Jawhara Insha’ Allah per tutta la sua durata rimane a cavallo tra due realtà culturali, sociali e religiose molto differenti: da una parte l’Occidente e dall’altra la comunità islamica. Sembra che il film voglia rappresentare quel ponte del dialogo e della costruzione comune che ad oggi purtroppo non è ancora presente, né del tutto possibile. Come è stata letta alla regia questa assenza di comprensione e dialogo tra culture diverse riscontrabile nel presente?

Questa è una cosa che effettivamente non ho mai sentito sulla mia pelle, è una domanda a cui più loro, i protagonisti del documentario, potrebbero rispondere. Ci hanno raccontato di quanto la vita dei genitori e la loro sia cambiata a partire dall’11 settembre 2001. Di quanto per loro potesse essere complicato prendere semplicemente una metro.

Io mi ricordo che in quel momento mi sono sentita stupida, perché quelle esperienze non ero mai riuscite a vederle, e quindi non me ne ero mai preoccupata abbastanza per chi le stava vivendo.

Il documentario affronta sicuramente il tema del ruolo della donna, a mio avviso, in modo particolarmente delicato e insieme incisivo.

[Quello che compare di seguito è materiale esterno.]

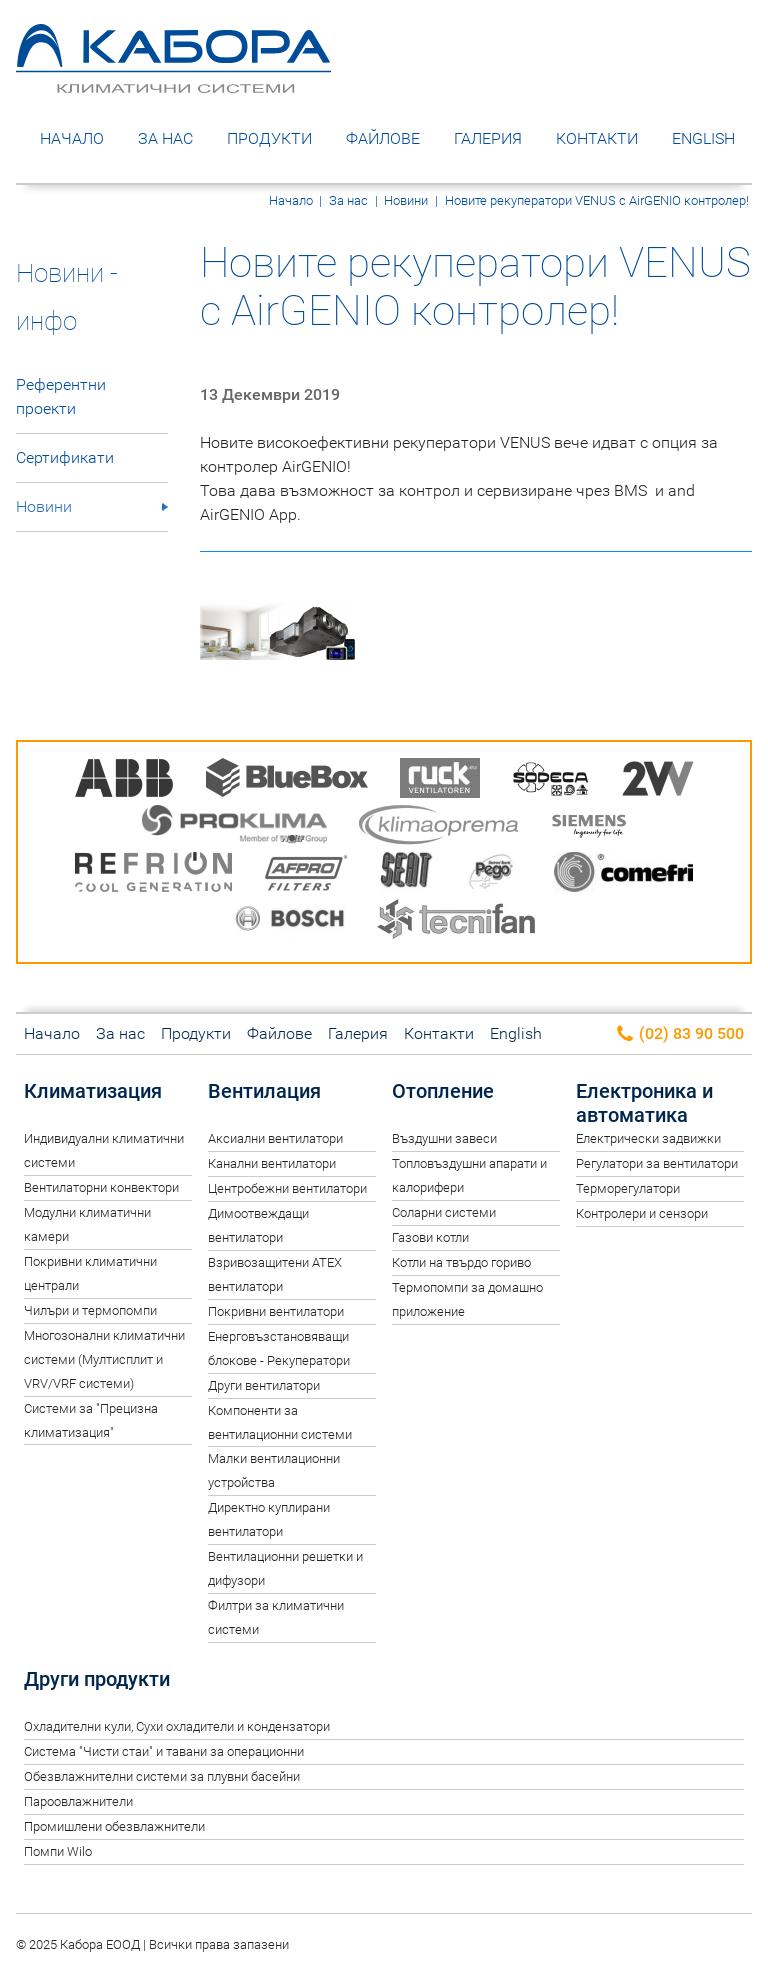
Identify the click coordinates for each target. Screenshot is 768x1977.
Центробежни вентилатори (287, 1188)
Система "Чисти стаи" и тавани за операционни (164, 1751)
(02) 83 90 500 (679, 1034)
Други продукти (97, 1679)
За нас (165, 138)
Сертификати (65, 457)
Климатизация (93, 1091)
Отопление (443, 1091)
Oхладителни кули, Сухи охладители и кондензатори (177, 1726)
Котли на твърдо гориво (461, 1262)
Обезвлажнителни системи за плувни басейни (162, 1776)
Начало (72, 138)
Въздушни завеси (444, 1138)
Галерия (488, 138)
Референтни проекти (61, 396)
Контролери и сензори (642, 1213)
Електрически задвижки (648, 1138)
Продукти (269, 138)
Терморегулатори (628, 1188)
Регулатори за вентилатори (657, 1163)
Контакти (597, 138)
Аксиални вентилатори (275, 1138)
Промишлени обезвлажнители (114, 1826)
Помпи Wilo (58, 1851)
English (703, 138)
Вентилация (264, 1091)
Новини (406, 200)
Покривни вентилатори (276, 1311)
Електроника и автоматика (644, 1103)
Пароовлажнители (78, 1801)
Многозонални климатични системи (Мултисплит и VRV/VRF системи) (104, 1359)
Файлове (383, 138)
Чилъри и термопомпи (90, 1310)
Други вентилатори (264, 1385)
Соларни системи (444, 1212)
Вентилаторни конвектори (101, 1187)
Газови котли (430, 1237)
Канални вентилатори (272, 1163)
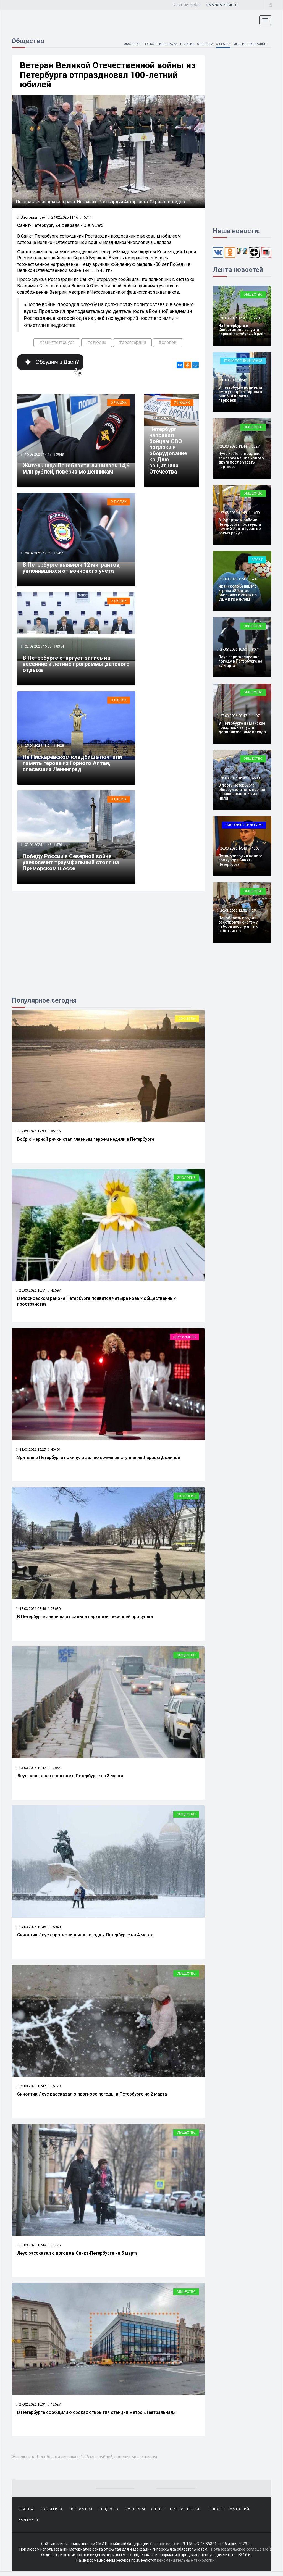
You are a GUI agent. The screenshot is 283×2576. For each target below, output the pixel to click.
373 (255, 380)
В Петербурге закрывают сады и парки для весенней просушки (85, 1619)
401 (255, 579)
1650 (256, 513)
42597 (54, 1293)
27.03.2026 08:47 (233, 716)
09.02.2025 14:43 (37, 555)
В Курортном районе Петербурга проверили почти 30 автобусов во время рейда (239, 526)
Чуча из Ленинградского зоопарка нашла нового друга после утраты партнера (241, 460)
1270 (256, 318)
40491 (54, 1452)
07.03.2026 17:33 (31, 1133)
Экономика (80, 2513)
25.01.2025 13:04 (37, 748)
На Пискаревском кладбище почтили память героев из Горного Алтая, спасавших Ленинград (72, 765)
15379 (54, 2089)
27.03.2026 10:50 (233, 649)
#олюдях (96, 343)
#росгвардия (132, 343)
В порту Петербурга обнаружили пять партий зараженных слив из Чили (241, 791)
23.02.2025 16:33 (164, 419)
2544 (256, 910)
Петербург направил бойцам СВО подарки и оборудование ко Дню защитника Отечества (168, 451)
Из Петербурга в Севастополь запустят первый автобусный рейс (242, 329)
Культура (135, 2513)
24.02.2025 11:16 (63, 218)
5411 (60, 555)
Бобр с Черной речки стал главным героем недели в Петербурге (85, 1141)
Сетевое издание (166, 2548)
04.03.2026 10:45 (31, 1930)
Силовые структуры (244, 825)
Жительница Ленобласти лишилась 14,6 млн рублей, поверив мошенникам (76, 470)
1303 (256, 848)
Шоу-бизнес (184, 1339)
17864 (54, 1770)
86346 (54, 1133)
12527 (54, 2408)
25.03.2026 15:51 (31, 1293)
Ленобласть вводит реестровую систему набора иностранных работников (238, 924)
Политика (52, 2513)
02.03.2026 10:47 (31, 2089)
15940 (54, 1930)
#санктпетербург (56, 343)
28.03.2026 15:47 (233, 318)
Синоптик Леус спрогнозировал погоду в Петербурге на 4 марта (85, 1938)
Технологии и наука (156, 44)
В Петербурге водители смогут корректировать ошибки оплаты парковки (240, 393)
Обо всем (203, 44)
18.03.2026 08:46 (31, 1611)
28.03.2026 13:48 (233, 380)
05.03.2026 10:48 (31, 2248)
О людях (221, 44)
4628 (60, 748)
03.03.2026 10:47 (31, 1770)
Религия (184, 44)
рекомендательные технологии (185, 2565)
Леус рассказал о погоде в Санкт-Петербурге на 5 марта (77, 2256)
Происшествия (186, 2513)
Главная (27, 2513)
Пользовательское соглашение (239, 2554)
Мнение (238, 44)
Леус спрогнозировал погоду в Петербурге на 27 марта (240, 661)
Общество (186, 1658)
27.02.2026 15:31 (31, 2408)
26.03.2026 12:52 (233, 910)
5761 (60, 847)
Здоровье (257, 44)
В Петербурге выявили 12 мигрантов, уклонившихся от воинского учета (72, 569)
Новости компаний (229, 2513)
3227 (256, 446)
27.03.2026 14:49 (233, 513)
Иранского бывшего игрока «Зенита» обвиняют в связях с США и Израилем (237, 592)
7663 (187, 419)
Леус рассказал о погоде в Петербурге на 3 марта (70, 1778)
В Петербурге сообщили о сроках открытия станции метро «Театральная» (96, 2416)
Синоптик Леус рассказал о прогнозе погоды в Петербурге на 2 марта (92, 2097)
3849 (60, 455)
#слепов (168, 343)
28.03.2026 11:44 (233, 446)
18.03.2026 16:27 (31, 1452)
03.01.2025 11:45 (37, 847)
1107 (256, 716)
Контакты (29, 2524)
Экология (126, 44)
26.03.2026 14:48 (233, 848)
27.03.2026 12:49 (233, 579)
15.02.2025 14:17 (37, 455)
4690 (256, 778)
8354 (60, 648)
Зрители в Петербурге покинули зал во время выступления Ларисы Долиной (98, 1460)
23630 (54, 1611)
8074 (256, 649)
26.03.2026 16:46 (233, 778)
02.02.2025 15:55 (37, 648)
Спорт (257, 560)
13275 (54, 2248)
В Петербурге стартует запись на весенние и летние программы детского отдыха (76, 665)
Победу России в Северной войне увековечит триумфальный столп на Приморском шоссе (71, 864)
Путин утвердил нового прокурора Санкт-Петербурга (240, 860)
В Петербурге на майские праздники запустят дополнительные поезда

Uno dei momenti più emotivamente intensi è stato quando un ponte del dialogo effettivamente è stato realizzato, azzerando le distanze, anche nel dolore, perché si è detto alla regia che molte volte nella periferia romana ci si sente donne invisibili, come accade a donne, coperte o ricoperte dal velo, nella comunità islamica. Che cosa ha significato per voi, toccare con mano, questa forma di vicinanza?

Io sono cresciuta nella periferia romana e l’ho sempre sentita questa cosa; non che non ci siano altri contesti, anche nella Roma bene, assolutamente. Però quando cresci in borgata è un po’ come se cresci in un piccolo paesino in cui la distinzione dei ruoli è ancora più netta e marcata. Si sente tanto questa cosa del “ci dividiamo in maschi e femmine”, tavolo degli uomini, tavolo delle donne. La questione dell’onore, per esempio, è forte. Ancora, qualcuno non ti stringe la mano perché magari saluta il tuo compagno e tu stai lì, senza sapere cosa fare. Questo l’ho vissuto sulla mia pelle, sicuramente.

Per loro è davvero diverso, e riguarda anche la scelta di indossare il velo. Che per la donna significa, dal mio punto di vista, in qualche modo, mettersi “sottotono”. Rinunciare cioè a una parte importante di se stessa. Sebbene abbia tanti significati differenti, come emerge dal documentario.